> **TASK OBJECTIVE**
In the entries below, find the lines with the word "computer" and copy them.

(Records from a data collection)
-------------------------

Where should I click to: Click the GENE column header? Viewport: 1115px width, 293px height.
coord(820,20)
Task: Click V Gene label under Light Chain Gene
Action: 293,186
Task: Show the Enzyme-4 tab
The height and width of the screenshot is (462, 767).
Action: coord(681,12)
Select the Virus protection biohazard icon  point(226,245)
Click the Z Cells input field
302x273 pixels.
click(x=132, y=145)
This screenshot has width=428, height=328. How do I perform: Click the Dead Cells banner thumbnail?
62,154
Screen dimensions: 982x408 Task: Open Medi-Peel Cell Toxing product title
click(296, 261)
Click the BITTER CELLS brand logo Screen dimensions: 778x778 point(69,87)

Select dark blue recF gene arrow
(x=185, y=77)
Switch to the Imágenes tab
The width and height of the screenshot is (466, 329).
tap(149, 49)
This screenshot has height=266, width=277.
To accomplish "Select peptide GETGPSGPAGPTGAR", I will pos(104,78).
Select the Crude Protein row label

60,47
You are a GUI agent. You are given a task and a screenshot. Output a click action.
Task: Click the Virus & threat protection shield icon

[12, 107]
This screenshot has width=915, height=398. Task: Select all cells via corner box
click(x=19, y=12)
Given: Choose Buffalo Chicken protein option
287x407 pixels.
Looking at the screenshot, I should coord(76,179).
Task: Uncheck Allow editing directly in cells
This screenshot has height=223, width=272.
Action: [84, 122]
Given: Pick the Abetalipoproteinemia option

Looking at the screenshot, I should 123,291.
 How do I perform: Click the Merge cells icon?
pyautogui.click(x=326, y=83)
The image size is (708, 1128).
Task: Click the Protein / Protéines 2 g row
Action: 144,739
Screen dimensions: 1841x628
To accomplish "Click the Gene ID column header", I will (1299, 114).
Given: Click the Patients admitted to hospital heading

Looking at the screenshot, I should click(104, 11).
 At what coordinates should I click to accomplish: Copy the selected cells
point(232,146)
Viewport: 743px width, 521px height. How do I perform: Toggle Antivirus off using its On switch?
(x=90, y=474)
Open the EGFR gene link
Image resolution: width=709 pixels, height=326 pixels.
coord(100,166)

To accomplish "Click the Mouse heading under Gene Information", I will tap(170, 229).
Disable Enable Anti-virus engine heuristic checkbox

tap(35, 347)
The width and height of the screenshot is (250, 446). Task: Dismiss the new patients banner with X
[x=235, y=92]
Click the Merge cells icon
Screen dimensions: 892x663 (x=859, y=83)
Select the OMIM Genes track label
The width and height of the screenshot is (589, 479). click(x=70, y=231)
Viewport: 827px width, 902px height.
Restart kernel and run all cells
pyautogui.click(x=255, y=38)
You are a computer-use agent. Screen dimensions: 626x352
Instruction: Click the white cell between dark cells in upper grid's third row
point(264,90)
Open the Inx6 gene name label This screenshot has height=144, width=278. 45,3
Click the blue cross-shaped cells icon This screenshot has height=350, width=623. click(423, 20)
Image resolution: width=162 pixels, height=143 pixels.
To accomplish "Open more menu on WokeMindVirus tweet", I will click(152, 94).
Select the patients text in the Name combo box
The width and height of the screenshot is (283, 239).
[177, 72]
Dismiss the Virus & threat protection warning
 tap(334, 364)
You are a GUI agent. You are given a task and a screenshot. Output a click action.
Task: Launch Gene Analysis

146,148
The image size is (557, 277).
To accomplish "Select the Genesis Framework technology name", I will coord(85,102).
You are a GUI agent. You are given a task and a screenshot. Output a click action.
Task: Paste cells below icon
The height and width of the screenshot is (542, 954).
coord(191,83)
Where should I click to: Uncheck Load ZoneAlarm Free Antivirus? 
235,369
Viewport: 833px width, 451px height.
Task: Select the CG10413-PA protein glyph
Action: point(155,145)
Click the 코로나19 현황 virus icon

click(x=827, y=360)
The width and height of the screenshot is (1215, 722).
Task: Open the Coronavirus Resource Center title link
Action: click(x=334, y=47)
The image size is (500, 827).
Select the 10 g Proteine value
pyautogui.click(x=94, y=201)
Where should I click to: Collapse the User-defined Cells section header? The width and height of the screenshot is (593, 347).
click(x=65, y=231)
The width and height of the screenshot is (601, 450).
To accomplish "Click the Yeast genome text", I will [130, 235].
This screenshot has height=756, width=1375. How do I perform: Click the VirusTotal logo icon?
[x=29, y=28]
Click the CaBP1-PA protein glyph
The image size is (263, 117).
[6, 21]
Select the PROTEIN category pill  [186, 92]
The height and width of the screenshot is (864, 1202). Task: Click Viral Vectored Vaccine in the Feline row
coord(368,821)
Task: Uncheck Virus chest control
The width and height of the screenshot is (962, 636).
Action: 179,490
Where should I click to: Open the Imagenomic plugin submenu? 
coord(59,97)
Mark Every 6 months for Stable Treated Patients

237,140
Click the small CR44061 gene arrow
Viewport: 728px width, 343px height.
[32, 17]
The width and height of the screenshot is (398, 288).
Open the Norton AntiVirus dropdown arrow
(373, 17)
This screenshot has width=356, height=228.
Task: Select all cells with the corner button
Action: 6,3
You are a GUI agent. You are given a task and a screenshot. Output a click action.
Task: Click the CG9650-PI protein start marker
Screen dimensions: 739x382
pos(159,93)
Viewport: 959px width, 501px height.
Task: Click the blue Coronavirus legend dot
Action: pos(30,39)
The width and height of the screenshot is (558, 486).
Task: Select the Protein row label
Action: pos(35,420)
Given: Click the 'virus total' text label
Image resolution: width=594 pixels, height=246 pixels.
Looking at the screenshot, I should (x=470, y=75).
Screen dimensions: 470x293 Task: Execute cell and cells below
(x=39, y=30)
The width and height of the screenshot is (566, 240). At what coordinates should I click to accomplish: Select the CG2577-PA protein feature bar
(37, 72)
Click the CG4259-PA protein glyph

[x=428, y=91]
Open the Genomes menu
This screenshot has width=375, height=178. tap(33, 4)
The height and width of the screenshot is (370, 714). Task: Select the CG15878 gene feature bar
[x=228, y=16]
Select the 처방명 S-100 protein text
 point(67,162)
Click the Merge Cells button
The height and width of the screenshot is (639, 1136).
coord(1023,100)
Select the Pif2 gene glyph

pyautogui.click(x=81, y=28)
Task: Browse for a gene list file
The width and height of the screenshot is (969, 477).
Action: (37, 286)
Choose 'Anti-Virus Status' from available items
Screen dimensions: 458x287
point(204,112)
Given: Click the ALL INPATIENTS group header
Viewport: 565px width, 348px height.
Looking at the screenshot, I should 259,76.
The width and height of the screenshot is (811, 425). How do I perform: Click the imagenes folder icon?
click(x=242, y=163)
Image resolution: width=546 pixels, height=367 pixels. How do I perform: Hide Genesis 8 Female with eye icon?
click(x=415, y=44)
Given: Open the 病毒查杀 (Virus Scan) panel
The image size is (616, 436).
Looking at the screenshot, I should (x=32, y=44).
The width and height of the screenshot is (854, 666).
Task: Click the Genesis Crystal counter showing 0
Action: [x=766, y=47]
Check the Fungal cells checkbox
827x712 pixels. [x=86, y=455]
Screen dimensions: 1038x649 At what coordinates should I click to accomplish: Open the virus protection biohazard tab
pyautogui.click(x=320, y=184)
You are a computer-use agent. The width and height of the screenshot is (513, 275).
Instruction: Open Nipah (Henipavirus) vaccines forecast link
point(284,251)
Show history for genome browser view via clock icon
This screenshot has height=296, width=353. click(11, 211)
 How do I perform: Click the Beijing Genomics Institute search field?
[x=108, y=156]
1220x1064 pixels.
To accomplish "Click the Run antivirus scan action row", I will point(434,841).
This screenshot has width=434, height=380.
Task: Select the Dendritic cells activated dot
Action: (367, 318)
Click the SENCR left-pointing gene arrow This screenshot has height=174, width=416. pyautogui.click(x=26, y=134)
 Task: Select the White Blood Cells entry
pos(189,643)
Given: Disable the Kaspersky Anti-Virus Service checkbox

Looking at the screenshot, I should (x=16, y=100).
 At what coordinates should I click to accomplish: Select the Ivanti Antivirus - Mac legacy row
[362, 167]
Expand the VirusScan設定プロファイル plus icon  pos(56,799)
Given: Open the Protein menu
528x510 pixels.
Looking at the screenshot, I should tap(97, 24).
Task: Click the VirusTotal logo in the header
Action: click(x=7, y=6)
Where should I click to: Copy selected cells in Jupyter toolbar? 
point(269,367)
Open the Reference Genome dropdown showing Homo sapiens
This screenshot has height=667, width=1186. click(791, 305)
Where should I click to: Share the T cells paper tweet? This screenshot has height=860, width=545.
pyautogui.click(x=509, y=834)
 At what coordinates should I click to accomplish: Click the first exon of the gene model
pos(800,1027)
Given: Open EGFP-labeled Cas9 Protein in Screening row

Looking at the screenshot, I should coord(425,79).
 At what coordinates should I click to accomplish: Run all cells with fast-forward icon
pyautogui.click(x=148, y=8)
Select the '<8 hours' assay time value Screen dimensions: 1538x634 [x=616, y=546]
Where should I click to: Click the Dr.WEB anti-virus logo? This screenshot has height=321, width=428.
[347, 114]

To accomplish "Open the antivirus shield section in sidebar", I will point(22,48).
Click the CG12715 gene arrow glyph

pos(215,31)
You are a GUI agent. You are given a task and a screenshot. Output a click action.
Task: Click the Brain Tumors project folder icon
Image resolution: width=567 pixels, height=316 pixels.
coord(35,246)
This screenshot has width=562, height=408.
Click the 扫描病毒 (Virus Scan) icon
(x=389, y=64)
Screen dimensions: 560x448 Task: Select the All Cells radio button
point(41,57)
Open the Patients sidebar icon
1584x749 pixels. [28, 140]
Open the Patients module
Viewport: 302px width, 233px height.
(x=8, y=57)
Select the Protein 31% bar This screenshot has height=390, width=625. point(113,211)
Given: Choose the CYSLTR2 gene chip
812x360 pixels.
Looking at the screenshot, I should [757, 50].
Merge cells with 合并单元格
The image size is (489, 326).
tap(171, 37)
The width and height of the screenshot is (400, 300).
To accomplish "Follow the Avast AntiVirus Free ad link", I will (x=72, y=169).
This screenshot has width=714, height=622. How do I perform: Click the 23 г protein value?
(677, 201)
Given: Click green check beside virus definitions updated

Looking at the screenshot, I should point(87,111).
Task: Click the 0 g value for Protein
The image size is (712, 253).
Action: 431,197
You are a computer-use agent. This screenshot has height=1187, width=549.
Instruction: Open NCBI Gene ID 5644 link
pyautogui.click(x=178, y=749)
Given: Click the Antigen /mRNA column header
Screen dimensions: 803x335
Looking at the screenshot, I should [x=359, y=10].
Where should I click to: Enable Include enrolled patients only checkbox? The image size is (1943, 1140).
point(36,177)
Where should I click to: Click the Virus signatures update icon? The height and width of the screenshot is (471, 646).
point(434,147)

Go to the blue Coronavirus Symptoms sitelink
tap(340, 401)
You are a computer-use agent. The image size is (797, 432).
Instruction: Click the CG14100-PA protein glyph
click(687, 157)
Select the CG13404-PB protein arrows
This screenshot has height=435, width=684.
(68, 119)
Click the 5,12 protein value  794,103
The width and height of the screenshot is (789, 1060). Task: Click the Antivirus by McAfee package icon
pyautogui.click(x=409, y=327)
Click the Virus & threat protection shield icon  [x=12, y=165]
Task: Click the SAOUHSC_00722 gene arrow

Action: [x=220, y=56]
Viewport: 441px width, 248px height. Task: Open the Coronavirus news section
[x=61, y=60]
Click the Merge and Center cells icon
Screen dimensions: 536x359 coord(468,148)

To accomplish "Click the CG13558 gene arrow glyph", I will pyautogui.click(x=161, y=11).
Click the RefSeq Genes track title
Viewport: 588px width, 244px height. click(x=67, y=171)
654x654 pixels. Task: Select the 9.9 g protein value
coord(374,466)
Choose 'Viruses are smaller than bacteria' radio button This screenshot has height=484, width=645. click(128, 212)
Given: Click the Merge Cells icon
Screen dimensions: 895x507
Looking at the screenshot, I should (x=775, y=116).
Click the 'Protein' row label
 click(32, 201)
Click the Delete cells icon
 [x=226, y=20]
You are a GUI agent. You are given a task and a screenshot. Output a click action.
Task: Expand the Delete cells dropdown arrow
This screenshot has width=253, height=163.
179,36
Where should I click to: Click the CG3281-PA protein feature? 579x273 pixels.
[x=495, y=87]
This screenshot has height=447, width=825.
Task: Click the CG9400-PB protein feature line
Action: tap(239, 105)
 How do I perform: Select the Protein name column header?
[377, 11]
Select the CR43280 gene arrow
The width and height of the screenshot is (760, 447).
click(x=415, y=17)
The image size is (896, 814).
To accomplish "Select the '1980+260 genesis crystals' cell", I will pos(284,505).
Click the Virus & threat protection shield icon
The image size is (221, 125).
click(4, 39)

-------------------------

> **RESULT OF THE EXERCISE**
You are a computer-use agent. Screen dimensions: 626x352
You are a computer-use agent. The width and height of the screenshot is (513, 275).
You are a computer-use agent. This screenshot has height=1187, width=549.
You are a computer-use agent. The image size is (797, 432).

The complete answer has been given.